Am 13. März 2025 kündigte die Arbeitgeberin das Arbeitsverhältnis ordentlich zum 15. April 2025. Gleichzeitig überreichte sie dem Arbeitnehmer ein gesondertes Schreiben mit dem Betreff „Freistellung von der Arbeit“. Darin wurde der Arbeitnehmer ab sofort und unwiderruflich von der Arbeitsleistung freigestellt. Noch bestehender Resturlaub und vorhandene Überstunden sollten auf den Freistellungszeitraum angerechnet werden.
Dem vorausgegangen war der erfolglose Versuch des Geschäftsführers, den Arbeitnehmer zum Abschluss eines Aufhebungsvertrags zu bewegen. Nachdem der Arbeitnehmer den Aufhebungsvertrag abgelehnt hatte, erhielt er sowohl die Kündigung als auch das vorbereitete Freistellungsschreiben.
Der Arbeitnehmer erhob bereits am 17. März 2025 Kündigungsschutzklage. Daraufhin erkannte die Arbeitgeberin den Fortbestand des Arbeitsverhältnisses über den 15. April 2025 hinaus an. Zugleich forderte sie den Arbeitnehmer mit anwaltlichem Schreiben vom 24. März 2025 dazu auf, am folgenden Tag um 8:00 Uhr wieder am Arbeitsplatz zu erscheinen.
Der Arbeitnehmer folgte dieser Aufforderung nicht. Er nahm zwar das Anerkenntnis der Arbeitgeberin an, blieb der Arbeit aber bis zum Ende des befristeten Arbeitsverhältnisses am 31. Mai 2025 fern. Anschließend verlangte er Vergütung für den gesamten Zeitraum. Seine Argumentation lautete im Kern, die Arbeitgeberin habe ihn unwiderruflich freigestellt und sich deshalb nicht mehr einseitig von dieser Erklärung lösen können.
Die Entscheidung des Landesarbeitsgerichts
Die Berufung des Arbeitnehmers war nur teilweise erfolgreich. Das Landesarbeitsgericht sprach ihm Vergütung bis zum 15. April 2025 zu. Für den Zeitraum vom 16. April bis zum 31. Mai 2025 erhielt er dagegen keine weitere Vergütung.

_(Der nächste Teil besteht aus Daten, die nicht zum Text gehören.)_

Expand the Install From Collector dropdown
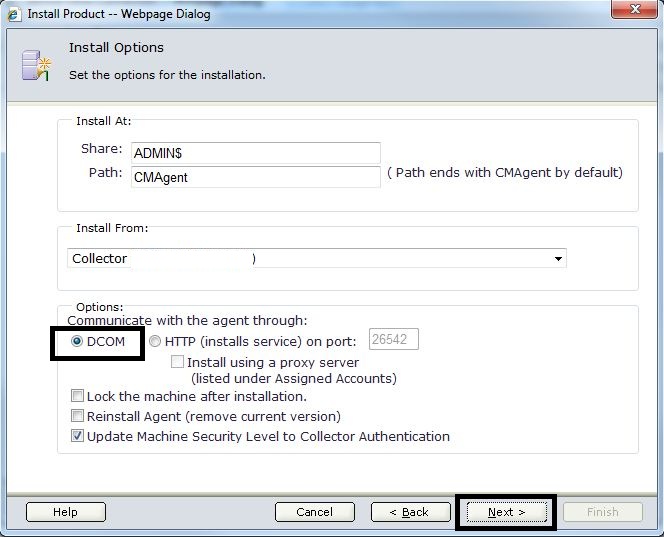The height and width of the screenshot is (537, 664). (x=557, y=259)
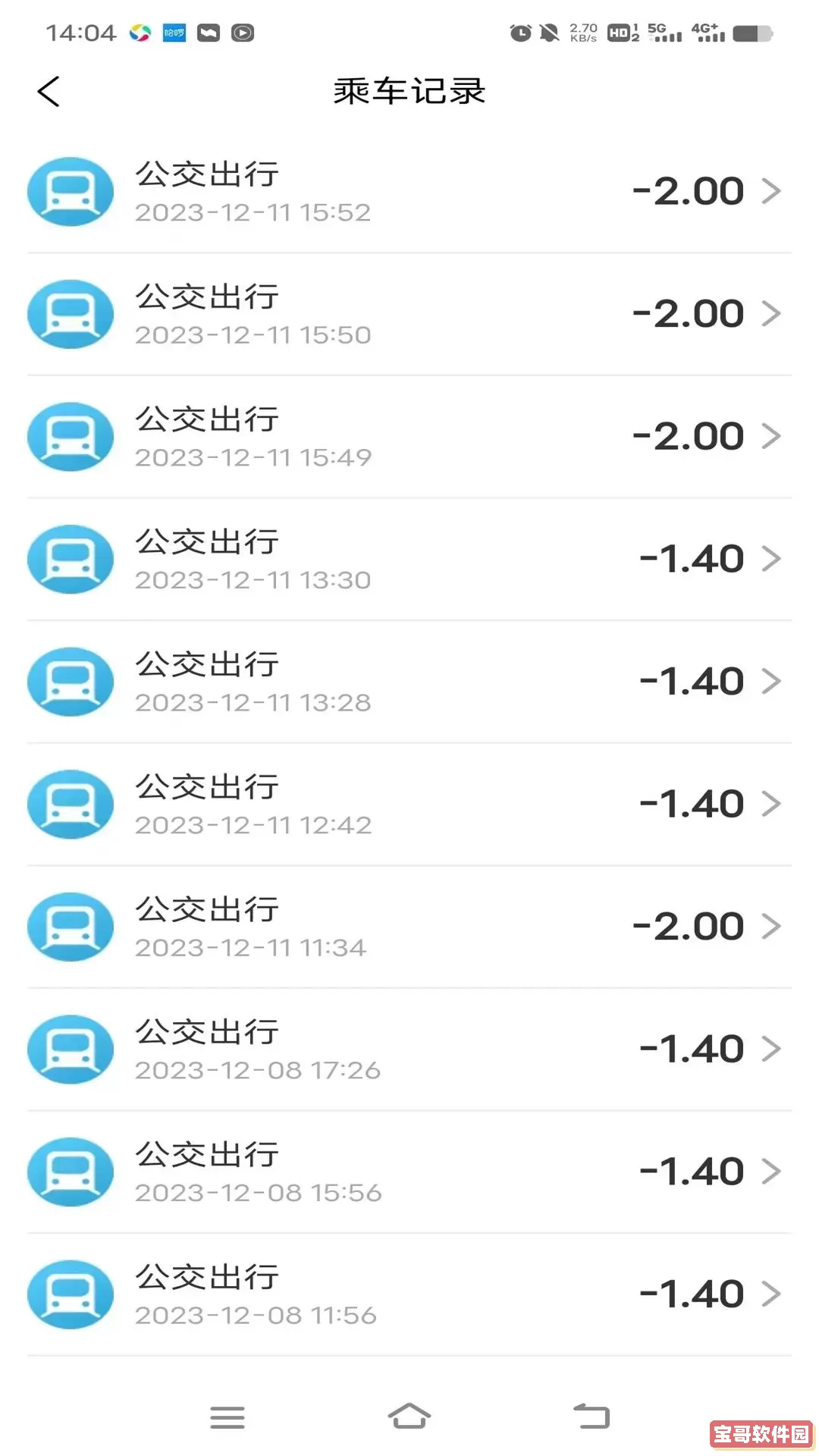
Task: Tap bus icon for 15:50 ride
Action: point(71,314)
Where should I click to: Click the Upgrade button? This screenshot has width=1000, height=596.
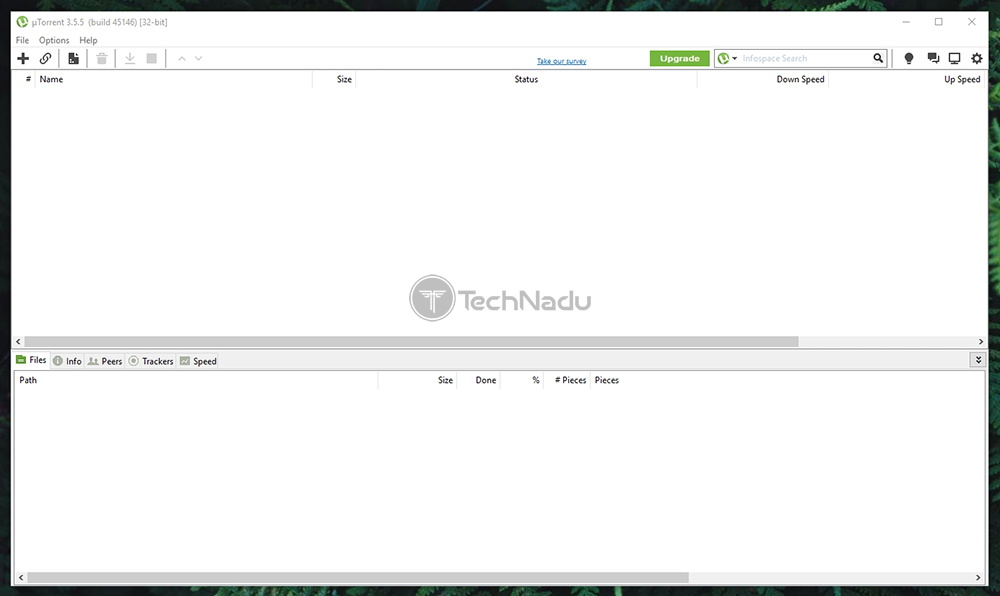(x=679, y=58)
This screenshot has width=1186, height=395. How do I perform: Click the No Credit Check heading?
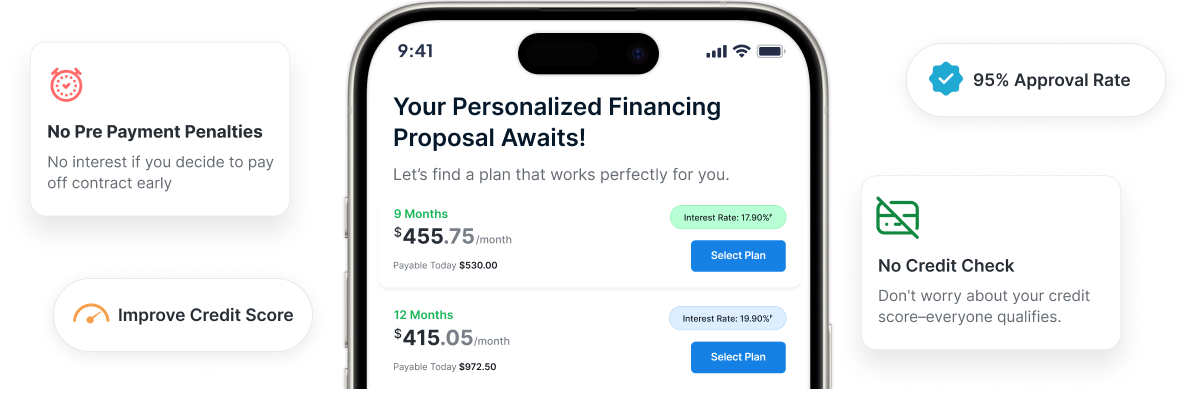(x=946, y=266)
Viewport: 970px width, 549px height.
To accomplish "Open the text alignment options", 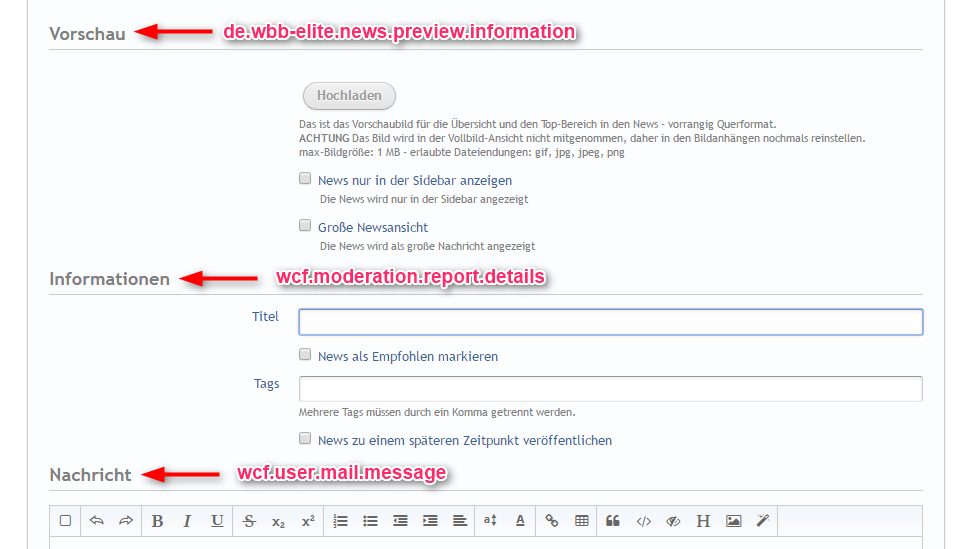I will click(x=459, y=521).
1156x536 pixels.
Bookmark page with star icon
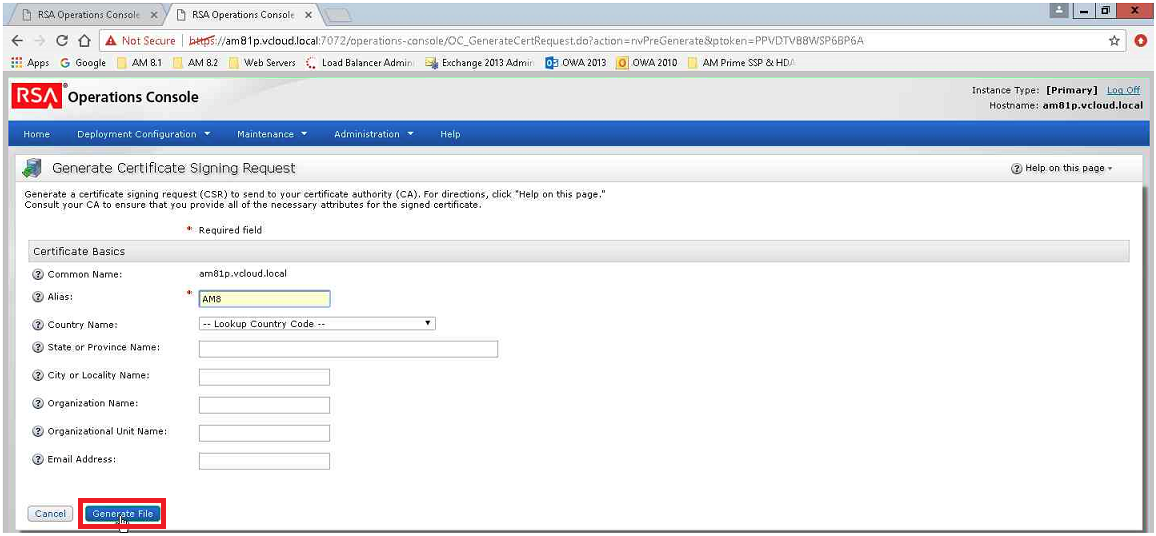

Entscheidend war damit eine zeitliche Trennung. Bis zum ursprünglich im Kündigungsschreiben genannten Beendigungstermin war die Arbeitgeberin an die Freistellung und insbesondere an die damit verbundene Urlaubsgewährung gebunden. Für die Zeit danach ging das Gericht dagegen davon aus, dass die Freistellung nicht mehr galt. Ab dem 16. April 2025 hätte der Arbeitnehmer seine Arbeitsleistung tatsächlich wieder anbieten müssen.
Im Ergebnis wurde die Arbeitgeberin zur Zahlung von insgesamt 6.249,99 Euro brutto nebst Zinsen verurteilt. Die darüber hinausgehende Vergütungsklage wurde abgewiesen.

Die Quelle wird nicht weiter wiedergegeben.